Abstract
Background: Pancreatic cancer is one of the most recalcitrant cancers, and more effective therapy is needed. Pre-clinical studies have shown that patient-derived orthotopic xenograft (PDOX) mouse models of pancreatic cancer are effectively treated with oral recombinant methioninase (o-rMETase). Case Report: A 62-year-old woman diagnosed with stage IV pancreatic cancer was treated with the combination of 5-fluorouracil/leucovorin, irinotecan, and oxaliplatinum (FOLFIRINOX) every two weeks and o-rMETase twice a day as a supplement. The patient was also on a low-methionine diet. Disease progression was monitored by CA19-9 and computed tomography. The patient initially responded to FOLFIRINOX, shown by a great reduction in CA19-9 levels, with tumor shrinkage shown by computed tomography. The patient began taking o-rMETase and went on a low-methionine diet one year after diagnosis which she has maintained without side effects for 7 months. The patient’s CA19-9 level and tumor size remain stable 19 months after diagnosis. The patient is alive and has maintained a high performance status. Historical data show that less than 5% of stage IV pancreatic-cancer patients on FOLFIRINOX have stable disease 1.5 years after diagnosis. Conclusion: The combination of o-rMETase and FOLFIRINOX may be synergistic in stage IV pancreatic cancer.
- Pancreatic cancer
- stage IV
- FOLFIRINOX
- oral recombinant methioninase
- supplement
- combination therapy
- stable disease
- CA19-9
- methionine addiction
- Hoffman effect
Pancreatic cancer is the 3rd leading cause of cancer-related death in the United States and 4th in Japan (1, 2). Pancreatic cancer often progresses without symptoms, and most patients are not indicated for surgery because of tumor invasion of adjacent organs or distant metastases. Chemotherapy for advanced cases currently comprises FOLFIRINOX [5-fluorouracil (5-FU)/leucovorin, irinotecan, and oxaliplatinum] or gemcitabine (GEM) + nab-paclitaxel as first-line standard of care. However, these regimens only lead to 9-11 months median survival after initiation of therapy (3). This is a small improvement of previous standard of care first-line therapy with GEM alone, which resulted in approximately 6 months survival. More effective therapies are urgently needed for pancreatic cancer (3).

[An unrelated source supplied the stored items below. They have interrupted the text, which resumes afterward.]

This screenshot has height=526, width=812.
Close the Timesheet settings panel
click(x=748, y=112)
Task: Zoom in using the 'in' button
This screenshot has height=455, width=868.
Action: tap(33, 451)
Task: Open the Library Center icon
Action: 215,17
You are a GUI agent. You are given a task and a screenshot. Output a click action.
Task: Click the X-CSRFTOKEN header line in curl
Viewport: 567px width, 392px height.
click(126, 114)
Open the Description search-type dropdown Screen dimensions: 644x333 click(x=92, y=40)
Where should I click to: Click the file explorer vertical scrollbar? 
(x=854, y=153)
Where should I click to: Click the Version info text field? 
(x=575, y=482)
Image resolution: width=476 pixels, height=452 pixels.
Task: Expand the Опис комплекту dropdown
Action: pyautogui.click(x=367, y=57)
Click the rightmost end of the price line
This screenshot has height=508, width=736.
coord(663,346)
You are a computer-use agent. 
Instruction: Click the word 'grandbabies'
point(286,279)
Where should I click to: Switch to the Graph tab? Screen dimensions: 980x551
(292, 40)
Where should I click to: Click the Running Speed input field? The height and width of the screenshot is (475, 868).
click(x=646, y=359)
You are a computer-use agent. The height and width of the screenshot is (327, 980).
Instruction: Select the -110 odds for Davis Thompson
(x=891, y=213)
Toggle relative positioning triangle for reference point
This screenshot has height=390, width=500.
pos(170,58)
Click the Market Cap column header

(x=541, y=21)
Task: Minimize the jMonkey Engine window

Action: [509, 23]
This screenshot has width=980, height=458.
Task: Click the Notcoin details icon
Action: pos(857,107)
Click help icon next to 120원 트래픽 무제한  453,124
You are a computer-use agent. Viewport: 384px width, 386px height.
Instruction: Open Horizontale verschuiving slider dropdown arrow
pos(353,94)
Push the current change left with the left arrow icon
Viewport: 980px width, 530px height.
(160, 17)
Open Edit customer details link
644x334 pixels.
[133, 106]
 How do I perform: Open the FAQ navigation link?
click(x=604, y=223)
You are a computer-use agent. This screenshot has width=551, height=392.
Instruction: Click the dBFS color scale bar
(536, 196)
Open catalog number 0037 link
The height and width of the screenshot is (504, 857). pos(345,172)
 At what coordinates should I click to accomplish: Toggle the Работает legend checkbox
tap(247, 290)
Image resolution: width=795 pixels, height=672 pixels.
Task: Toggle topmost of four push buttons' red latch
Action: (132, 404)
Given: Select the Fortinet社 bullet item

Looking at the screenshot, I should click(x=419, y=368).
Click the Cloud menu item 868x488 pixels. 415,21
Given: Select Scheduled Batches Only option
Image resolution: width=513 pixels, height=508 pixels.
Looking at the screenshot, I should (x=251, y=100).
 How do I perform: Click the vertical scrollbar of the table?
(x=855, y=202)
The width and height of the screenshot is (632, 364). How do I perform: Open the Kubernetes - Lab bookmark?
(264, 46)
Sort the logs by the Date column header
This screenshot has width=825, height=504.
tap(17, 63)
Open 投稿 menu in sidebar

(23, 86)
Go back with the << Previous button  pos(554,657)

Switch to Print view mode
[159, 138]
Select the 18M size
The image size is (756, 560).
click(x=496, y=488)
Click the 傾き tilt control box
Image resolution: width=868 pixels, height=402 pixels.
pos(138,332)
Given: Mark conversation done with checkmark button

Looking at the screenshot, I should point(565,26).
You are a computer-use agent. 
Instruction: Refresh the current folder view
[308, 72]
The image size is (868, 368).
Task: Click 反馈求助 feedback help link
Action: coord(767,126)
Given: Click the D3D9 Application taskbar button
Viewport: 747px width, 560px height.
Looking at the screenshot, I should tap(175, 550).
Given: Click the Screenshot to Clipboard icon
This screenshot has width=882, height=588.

Methionine addiction is a fundamental and general hallmark of cancer (4-6) and is termed the Hoffman effect (7). Pre-clinical studies have demonstrated that methionine addiction is a potent target for pancreatic cancer (8). Methionine addiction of cancer is due to a much higher than normal methionine requirement of cancer cells, which appears to be due to excess transmethylation reactions (9-11).
Methionine-restricted cancer cells selectively arrest in late S/G2 of the cell cycle (12). Therefore, antimetabolites (13, 14) and alkylating agents (15-17) tend to show synergistic effects with methionine restriction. Thus, methionine restriction can be synergistic with chemotherapy in pancreatic cancer, especially FOLFIRINOX, which uses an antimetabolite (5-FU) and an alkylating agent (oxaliplatinum). 5-FU has been shown to have a synergistic effect combined with methionine restriction in gastric cancer in the clinic (18).
Our laboratory has developed recombinant methioninase (rMETase) to target methionine restriction (19). Recently we have demonstrated that rMETase can be administered orally effectively in the clinic, where it is effective as a supplement (20-22).
In the present case report, a 62-year-old female with pancreatic cancer treated with FOLFIRINOX and oral rMETase, as a supplement, currently has stable disease 1.5 years after diagnosis as Stage IV, a highly-rare case.
Materials and Methods
rMETase production and formulation. rMETase was produced by fermentation of recombinant E. coli transfected with the methioninase gene from Pseudomonas putida. Methioninase was purified using a heat step at 60 degrees, polyethylene glycol precipitation, column chromatography with diethylaminoethyl (DEAE)-Sepharose FF, with high yield (23, 24).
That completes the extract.